> PAGE EXTRACT
>> BEGIN

Those crazy Finns.

No, seriously. The Finnish people are insane. In the best way, of course.

The best experience I had while in Finland was, without a doubt, the Kaljakellunta, or, Beer Float.

What it is, you ask? Well, it’s basically a bunch of people who do not like to stay at home with nothing to do and decided to get something that floats, a few beers and…go down a river. The Vantaa river, more specifically.
A lot of people get together to have fun on top of floating things while they go down a river, drinking beer. There’s really no other way to describe it. It’s simply as awesome as it sounds.

Me and my cousin were really excited about it and as soon as we heard of the event, we started thinking what would make us float down the Vantaa River. We ended up buying an air mattress.  Like this one:


We got there and there were already hundreds of people with all sorts of floating things. People actually put a lot of effort into these things! They definitely planned ahead. Some people built a boat-like thing, with woods, car tires, etc. It was amazing. Some people bought those kid’s inflatable pirate ships and they even had pirate hats (awesome!).

>> END

> DATA ENTRIES
>> BEGIN

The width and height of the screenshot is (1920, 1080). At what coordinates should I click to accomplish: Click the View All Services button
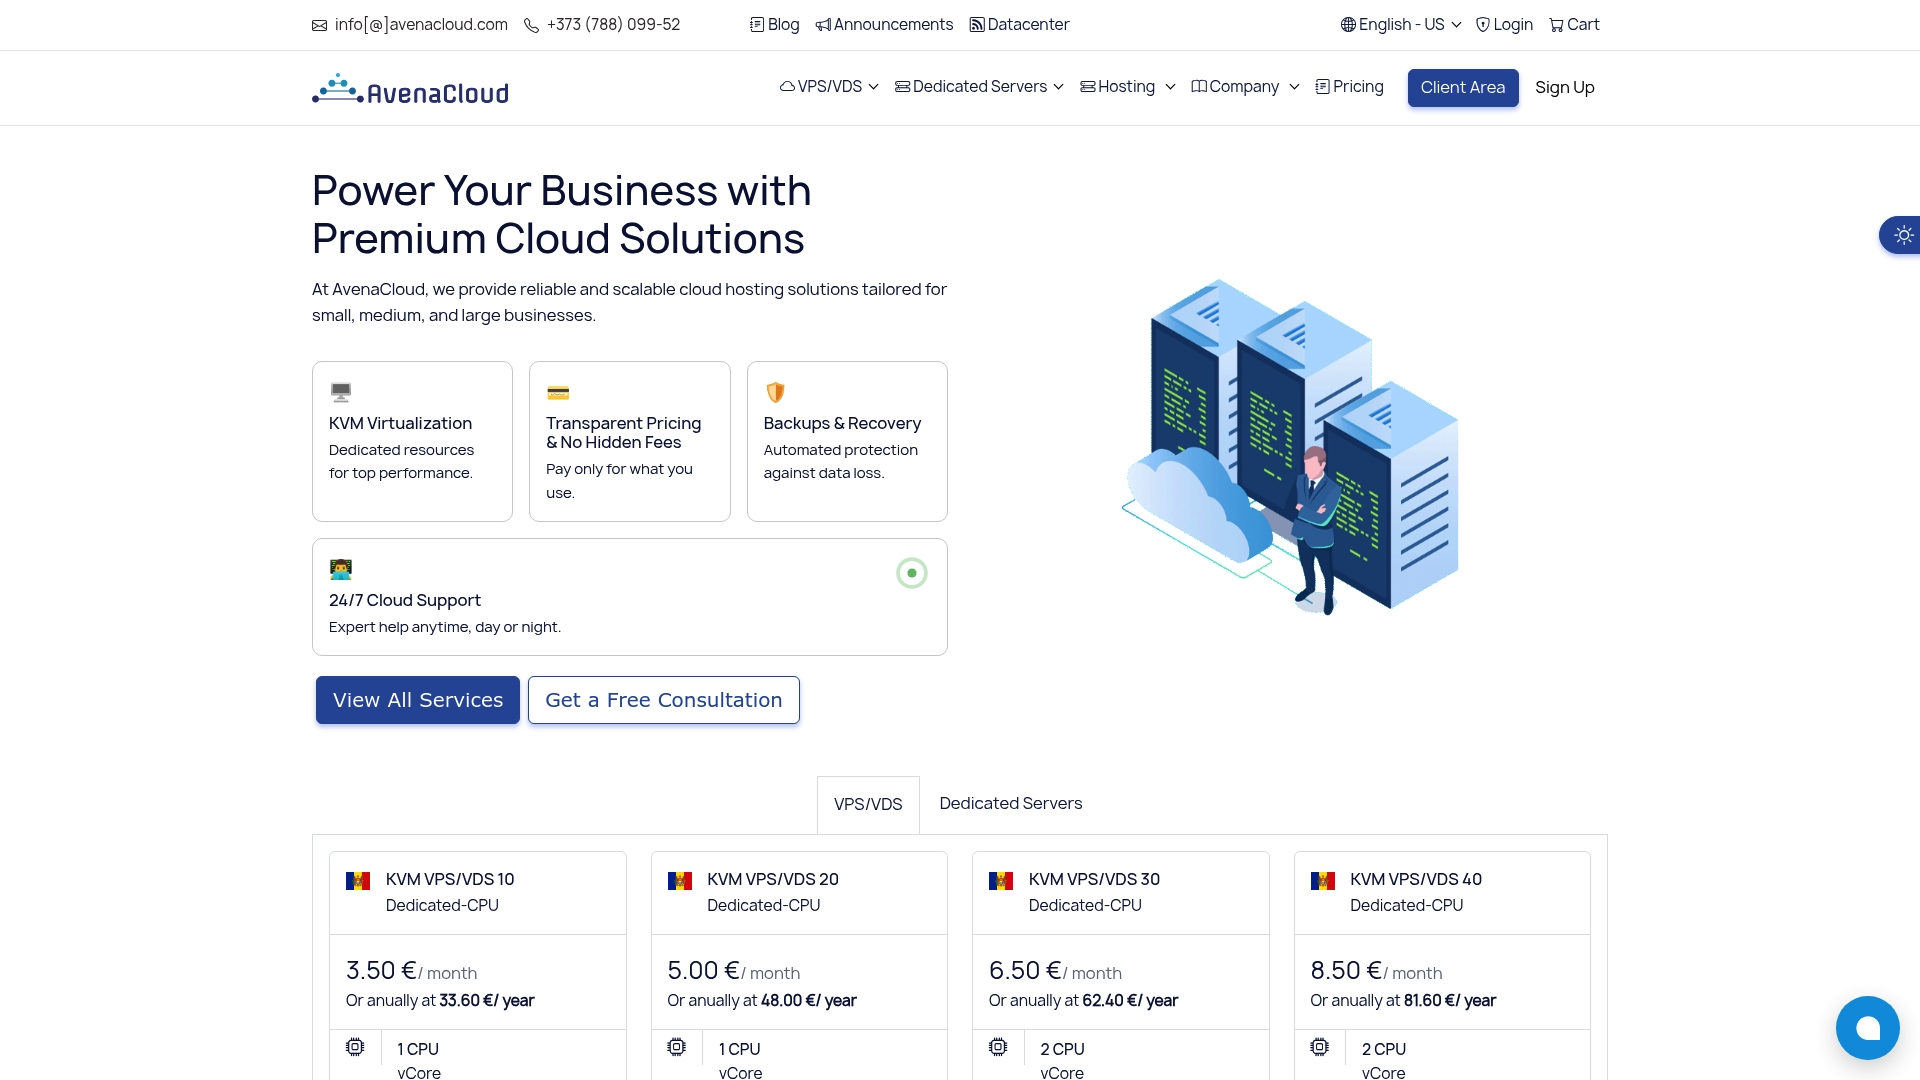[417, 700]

>> END
>> BEGIN

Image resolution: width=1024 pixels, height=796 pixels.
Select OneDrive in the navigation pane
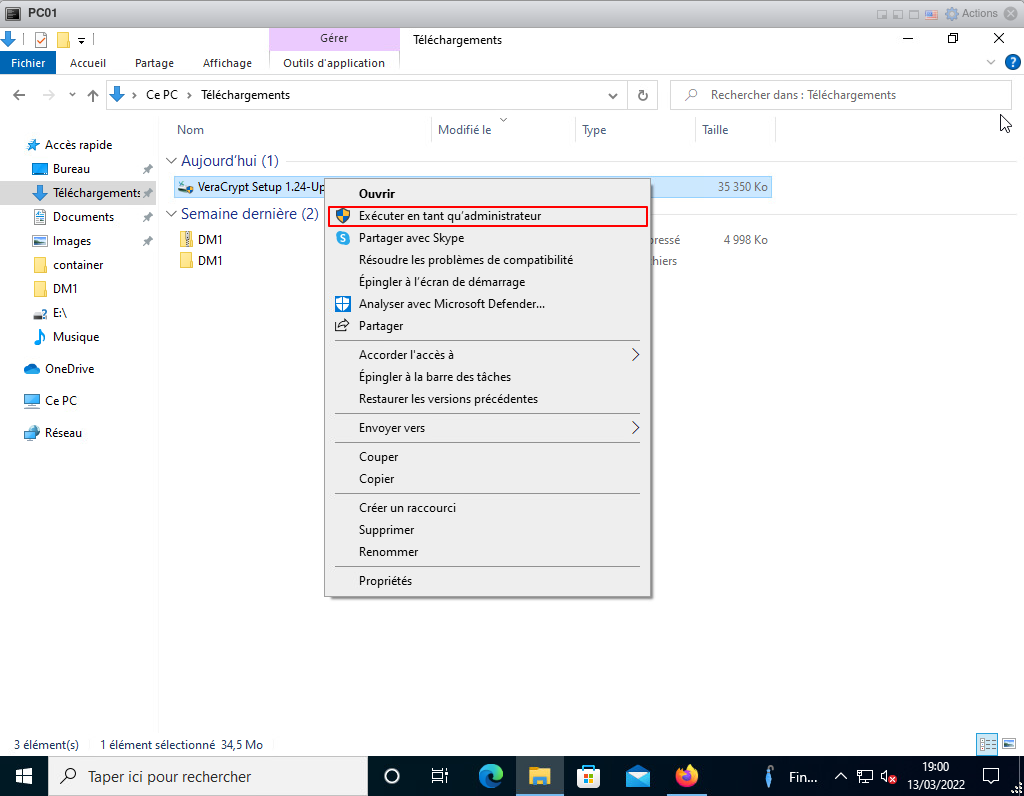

>> END
>> BEGIN

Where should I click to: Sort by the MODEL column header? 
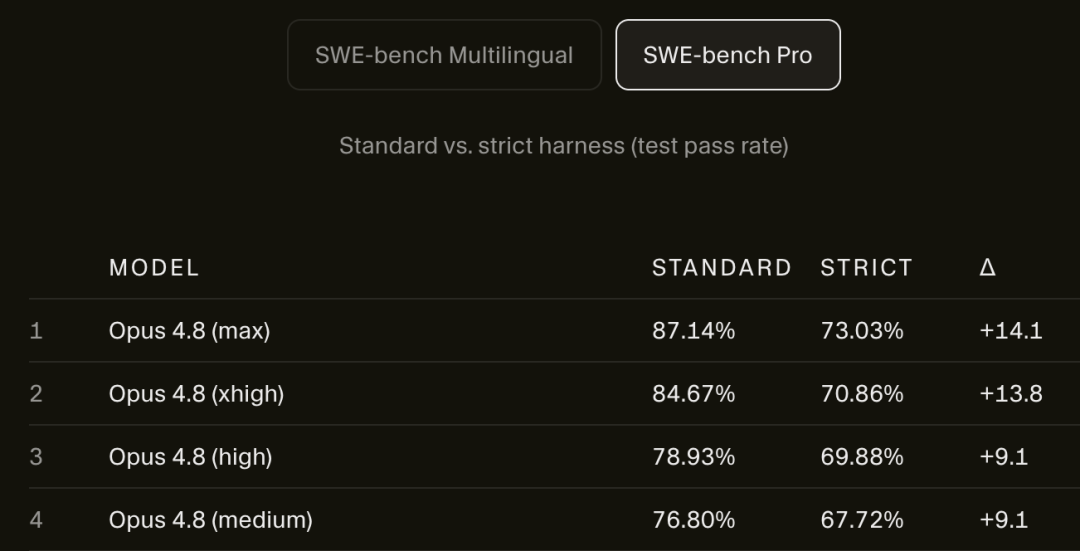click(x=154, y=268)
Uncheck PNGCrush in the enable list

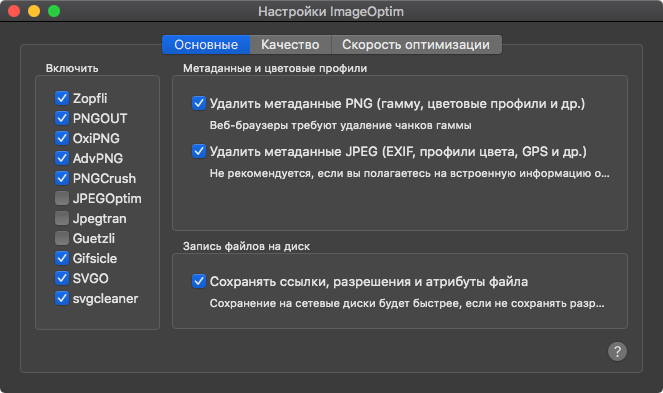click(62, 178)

>> END

> WORK INSTRUCTIONS
(1) Rewrite the entries between the line holding "Where should I" and the line holding "click(62, 178)", inclusive, keeping each request and multiplying every coordinate in the answers by 2.55, rounded to the nearest whole number with halves going up. Leave out the pictures.
(2) Carry on the account of the Finnish beer float from the point where it stops.
The text and the entries come from unrelated sources.

> RESULTS IN ORDER
(1)
Where should I click to: Sort by the MODEL column header? 
click(x=393, y=683)
Uncheck PNGCrush in the enable list

click(158, 454)

(2)
The main thing though, was the BEER. You’re supposed to be drinking BEER at all times. Haha.
Me and Lucas bought a snack, some beers, brought a camera (which was ruined because of the water).

We started inflating our mattress and it was all very fun. People helped each other, and when ready, took their ”ships” to the water. The feeling when you are about to jump on top of the mattress that is already on the water, is very funny. It’s scary, and funny, I mean.

So there we went….people were watching, filming, laughing…and it was fun. Simple fun, you know?
Who would’ve thought that going down a river would be that much fun? But it really was.
And not just because we were, well, drunk and floating, but because everyone there was nice and talked to each other, we were part of a big thing, of a tradition of people who did not like to be average, boring….People who actually did something different. We were a part of something.

Sometimes we would have to stop to well….in simple words….pee. And then we had to ask people for help to ”stop” our mattress and go to a little bush. It was hilarious. There was music, food, talking, laughs. It was sunny, too, which helped.


The Kaljakellunta (Beer float)  is organized through websites like Facebook and such, to gather people. There are no official organizers. It is a annual event, that started in 1997.

So, enough talking, here are the photos, and a video of my experience on the Vantaa river :)
And, if you’re ever in Finland, in the Helsinki area, around August, GET INFORMED about dates and try to go to this. It is amazing and so worth it!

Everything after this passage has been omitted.